====== GIVEN RECORDS

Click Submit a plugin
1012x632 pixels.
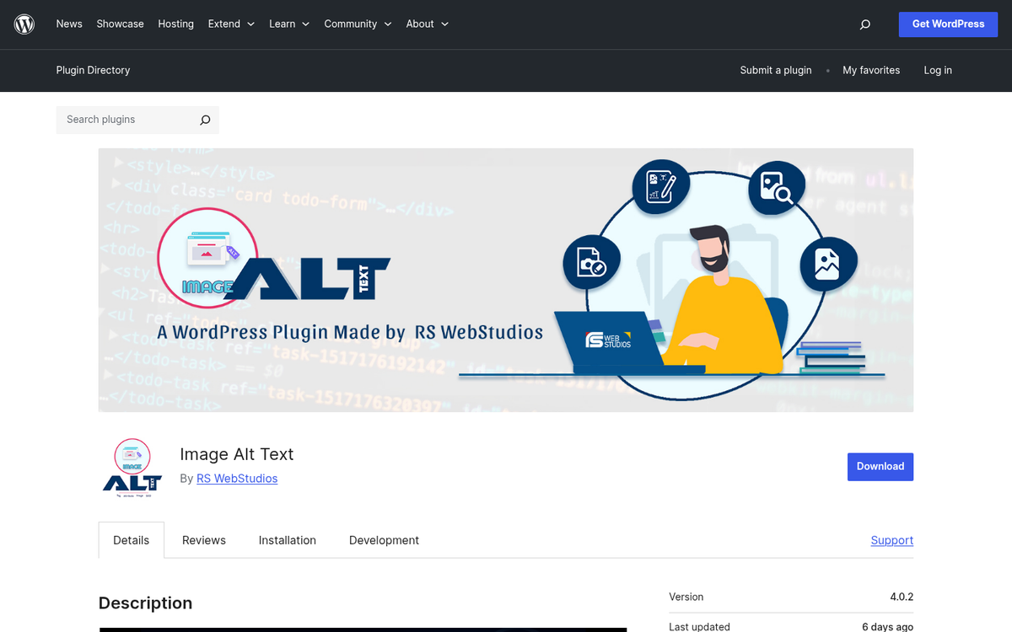pos(775,70)
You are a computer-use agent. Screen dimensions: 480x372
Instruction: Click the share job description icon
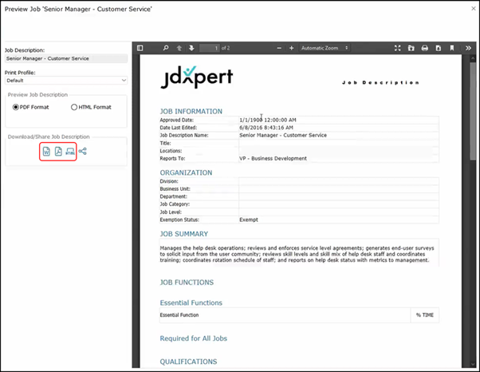[83, 152]
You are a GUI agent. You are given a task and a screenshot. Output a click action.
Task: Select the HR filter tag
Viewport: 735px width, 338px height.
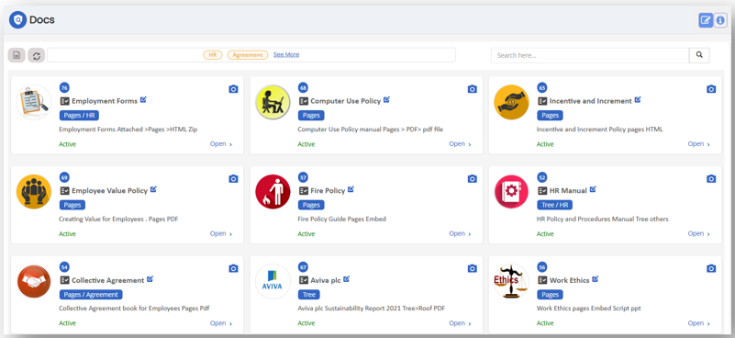[x=213, y=55]
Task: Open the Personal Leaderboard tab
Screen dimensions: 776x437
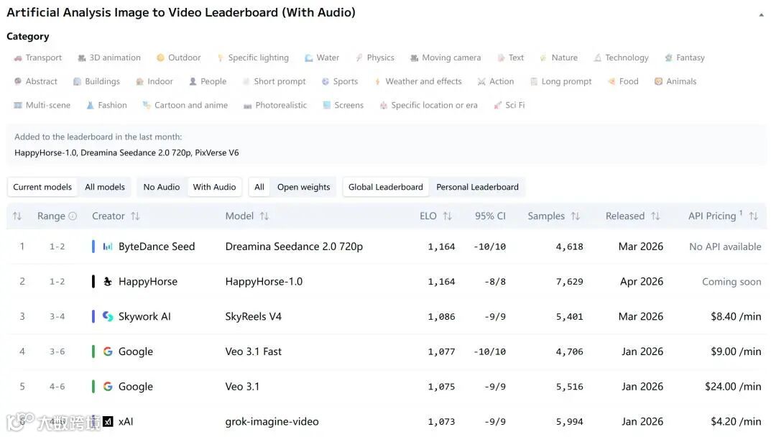Action: [x=477, y=187]
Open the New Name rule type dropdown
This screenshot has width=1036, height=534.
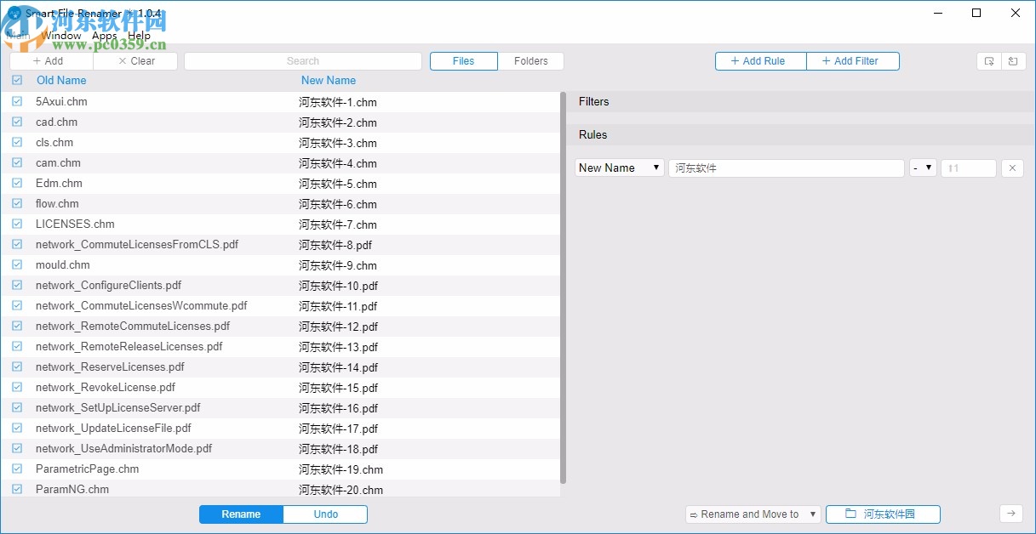click(619, 168)
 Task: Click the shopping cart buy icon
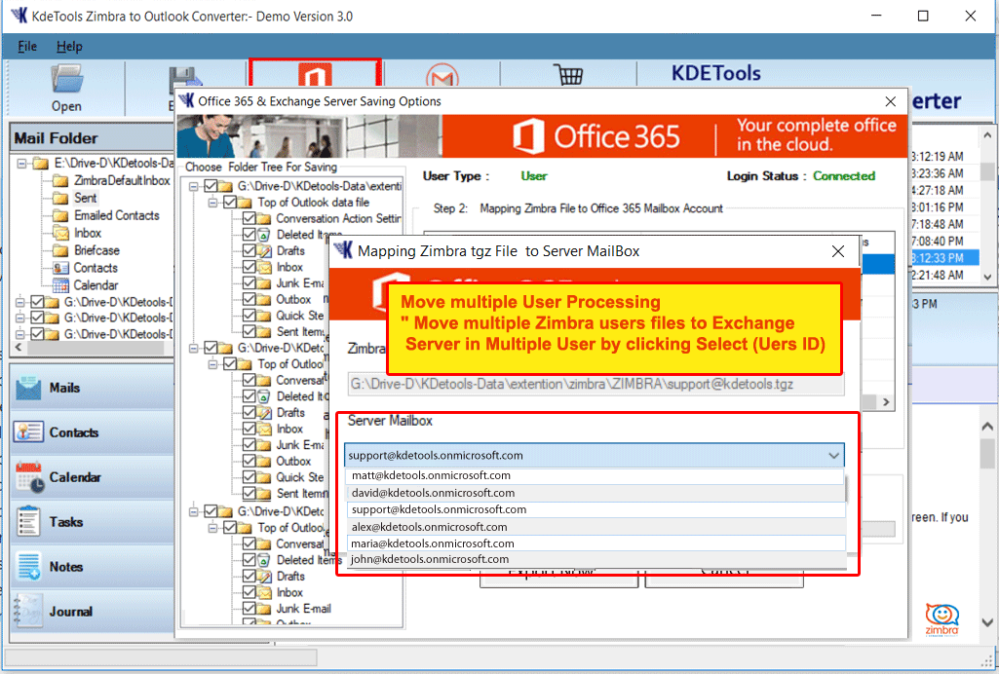coord(568,78)
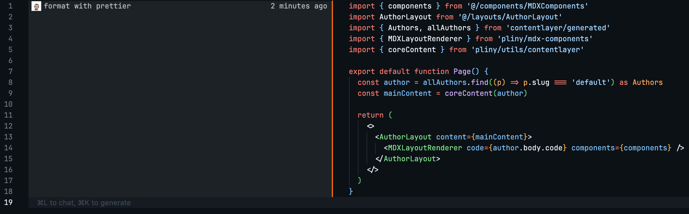Open the "format with prettier" commit message

point(87,6)
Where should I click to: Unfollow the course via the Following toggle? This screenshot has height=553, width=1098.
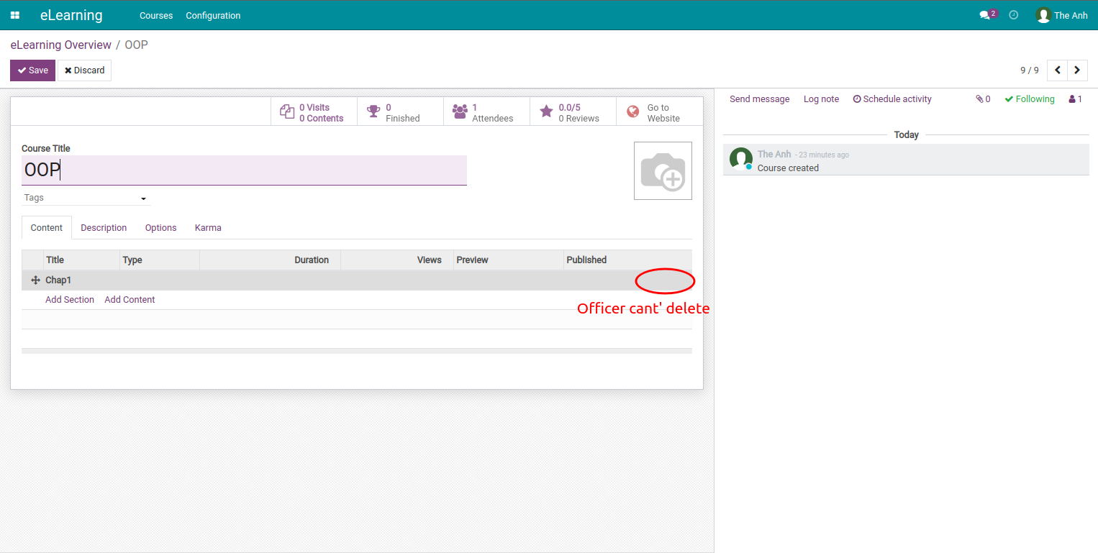pyautogui.click(x=1029, y=99)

============

(WHAT NEEDS TO BE DONE)
How many lines of the entries hold the word "agent"? Respond with the number alone.

(OUTPUT FOR THIS EXERCISE)
2